The Bishop of Rome’s next image considered the field of faith as an athletic training ground, saying that being a disciple of Christ is much like joining a soccer team. Both require discipline and training.

He referred to St. Paul’s writing that “athletes deny themselves all sorts of things” in order to “win a crown of leaves that withers,” and then added that “Jesus offers us something bigger than the World Cup,” soccer’s international tournament which is to be held next summer in Brazil.

Christ offers “the possibility of a fulfilled and fruitful life; he also offers us a future with him, an endless future, eternal life,” Pope Francis preached.

“But he asks us to train, ‘to get in shape,’ so that we can face every situation in life undaunted, bearing witness to our faith.”
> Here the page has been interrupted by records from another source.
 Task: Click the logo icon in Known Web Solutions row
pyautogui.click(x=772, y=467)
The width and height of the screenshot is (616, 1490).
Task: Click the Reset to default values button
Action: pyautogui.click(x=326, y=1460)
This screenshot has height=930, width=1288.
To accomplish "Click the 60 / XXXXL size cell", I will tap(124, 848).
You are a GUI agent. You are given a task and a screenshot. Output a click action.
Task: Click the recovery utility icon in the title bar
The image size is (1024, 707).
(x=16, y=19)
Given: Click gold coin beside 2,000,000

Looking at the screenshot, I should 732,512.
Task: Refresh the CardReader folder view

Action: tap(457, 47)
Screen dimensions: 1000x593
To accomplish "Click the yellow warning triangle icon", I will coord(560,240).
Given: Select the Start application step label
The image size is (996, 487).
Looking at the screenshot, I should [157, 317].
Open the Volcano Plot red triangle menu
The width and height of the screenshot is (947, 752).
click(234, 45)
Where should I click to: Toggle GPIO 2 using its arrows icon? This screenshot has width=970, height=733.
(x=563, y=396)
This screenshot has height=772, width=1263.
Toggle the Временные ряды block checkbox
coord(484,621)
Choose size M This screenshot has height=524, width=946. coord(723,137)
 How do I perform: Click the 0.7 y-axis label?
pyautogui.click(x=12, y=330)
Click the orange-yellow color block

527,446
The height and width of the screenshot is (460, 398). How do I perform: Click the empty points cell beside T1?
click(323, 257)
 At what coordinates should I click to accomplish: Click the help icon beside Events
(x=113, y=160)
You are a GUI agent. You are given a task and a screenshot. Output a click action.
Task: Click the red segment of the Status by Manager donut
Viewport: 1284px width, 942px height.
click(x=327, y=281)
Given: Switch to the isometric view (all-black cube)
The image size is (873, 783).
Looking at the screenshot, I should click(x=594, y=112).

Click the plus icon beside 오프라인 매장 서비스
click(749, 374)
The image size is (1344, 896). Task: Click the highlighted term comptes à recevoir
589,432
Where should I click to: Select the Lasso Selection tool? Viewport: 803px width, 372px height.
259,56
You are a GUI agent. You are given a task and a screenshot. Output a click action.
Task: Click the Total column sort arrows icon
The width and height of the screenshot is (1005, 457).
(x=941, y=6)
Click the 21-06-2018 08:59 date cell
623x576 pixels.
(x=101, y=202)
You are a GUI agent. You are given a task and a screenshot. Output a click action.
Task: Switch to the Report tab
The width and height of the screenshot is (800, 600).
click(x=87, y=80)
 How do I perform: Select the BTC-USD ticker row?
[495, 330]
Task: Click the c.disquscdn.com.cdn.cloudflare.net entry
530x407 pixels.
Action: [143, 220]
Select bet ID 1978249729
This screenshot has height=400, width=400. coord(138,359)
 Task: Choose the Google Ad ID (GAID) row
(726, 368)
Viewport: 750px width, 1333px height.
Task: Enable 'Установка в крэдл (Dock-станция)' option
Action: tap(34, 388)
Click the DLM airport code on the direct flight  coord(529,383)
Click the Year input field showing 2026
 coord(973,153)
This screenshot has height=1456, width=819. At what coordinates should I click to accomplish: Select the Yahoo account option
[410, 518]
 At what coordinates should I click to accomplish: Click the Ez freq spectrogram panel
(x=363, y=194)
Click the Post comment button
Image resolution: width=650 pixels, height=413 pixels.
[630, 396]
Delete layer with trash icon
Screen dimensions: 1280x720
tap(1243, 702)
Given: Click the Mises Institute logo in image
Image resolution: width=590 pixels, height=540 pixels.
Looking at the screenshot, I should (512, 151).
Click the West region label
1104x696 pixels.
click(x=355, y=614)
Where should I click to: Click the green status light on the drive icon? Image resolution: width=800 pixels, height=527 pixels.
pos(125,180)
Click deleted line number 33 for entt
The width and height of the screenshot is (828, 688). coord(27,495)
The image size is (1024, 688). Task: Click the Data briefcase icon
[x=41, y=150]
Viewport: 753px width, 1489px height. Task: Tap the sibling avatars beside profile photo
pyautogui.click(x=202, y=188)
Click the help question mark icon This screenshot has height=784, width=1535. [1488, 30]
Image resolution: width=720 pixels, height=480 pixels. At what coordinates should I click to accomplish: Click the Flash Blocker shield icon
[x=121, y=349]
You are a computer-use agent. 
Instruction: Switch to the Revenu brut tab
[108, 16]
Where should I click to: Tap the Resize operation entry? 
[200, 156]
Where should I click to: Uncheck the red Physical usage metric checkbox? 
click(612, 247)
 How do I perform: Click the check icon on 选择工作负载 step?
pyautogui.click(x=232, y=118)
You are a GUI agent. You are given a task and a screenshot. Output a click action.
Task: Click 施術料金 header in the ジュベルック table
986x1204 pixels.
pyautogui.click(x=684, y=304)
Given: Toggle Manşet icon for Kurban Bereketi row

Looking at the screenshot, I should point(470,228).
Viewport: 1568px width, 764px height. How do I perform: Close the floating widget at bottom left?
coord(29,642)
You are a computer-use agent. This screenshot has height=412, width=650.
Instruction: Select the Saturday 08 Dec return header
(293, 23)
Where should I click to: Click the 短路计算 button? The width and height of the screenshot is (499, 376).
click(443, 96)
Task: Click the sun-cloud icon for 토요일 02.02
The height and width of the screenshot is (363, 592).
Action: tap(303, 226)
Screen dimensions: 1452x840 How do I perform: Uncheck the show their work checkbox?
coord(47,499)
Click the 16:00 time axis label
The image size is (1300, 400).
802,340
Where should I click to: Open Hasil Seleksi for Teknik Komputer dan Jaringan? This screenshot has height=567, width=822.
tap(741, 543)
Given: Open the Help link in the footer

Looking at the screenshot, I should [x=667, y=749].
Such spiritual exercises, the Pope said, include talking with him in prayer, “our daily conversation with God.” Do we really seek time in conversation with God? he asked, calling prayer also a “dialogue” with God.

Other spiritual exercises Pope Francis mentioned were the sacraments and loving one another, “yearning to listen, to understand, to forgive, to be accepting and to help others, everybody, with no one excluded or ostracized.”

Finally, Pope Francis spoke of a field as a construction site, saying God constructs the Church of “living stones,” and that “we are never alone” as we journey “on the same path.”

“Jesus is asking us to build up his Church, but not as a little chapel, which holds only a small group of persons. He asks us to make his living Church so large that it can hold all of humanity, that it can be a home for everyone!”

Christ says “to me, to you, to each of us,” Pope Francis reflected: “Go, and make disciples of all nations.”

“Tonight, let us answer him: Yes, I too want to be a living stone; together we want to build up the Church of Jesus!”

The desire, so characteristic of young people, to build up a more just, fraternal society, Pope Francis said, must begin with each person becoming more just and fraternal.

"Dear friends, never forget that you are the field of faith! You are Christ’s athletes! You are called to build a more beautiful Church and a better world.”

Mary is the model for building a beautiful Church and better world, he assured the pilgrims as he concluded.

“All together, let us join Mary in saying to God: Let it be done to me as you say. Amen!”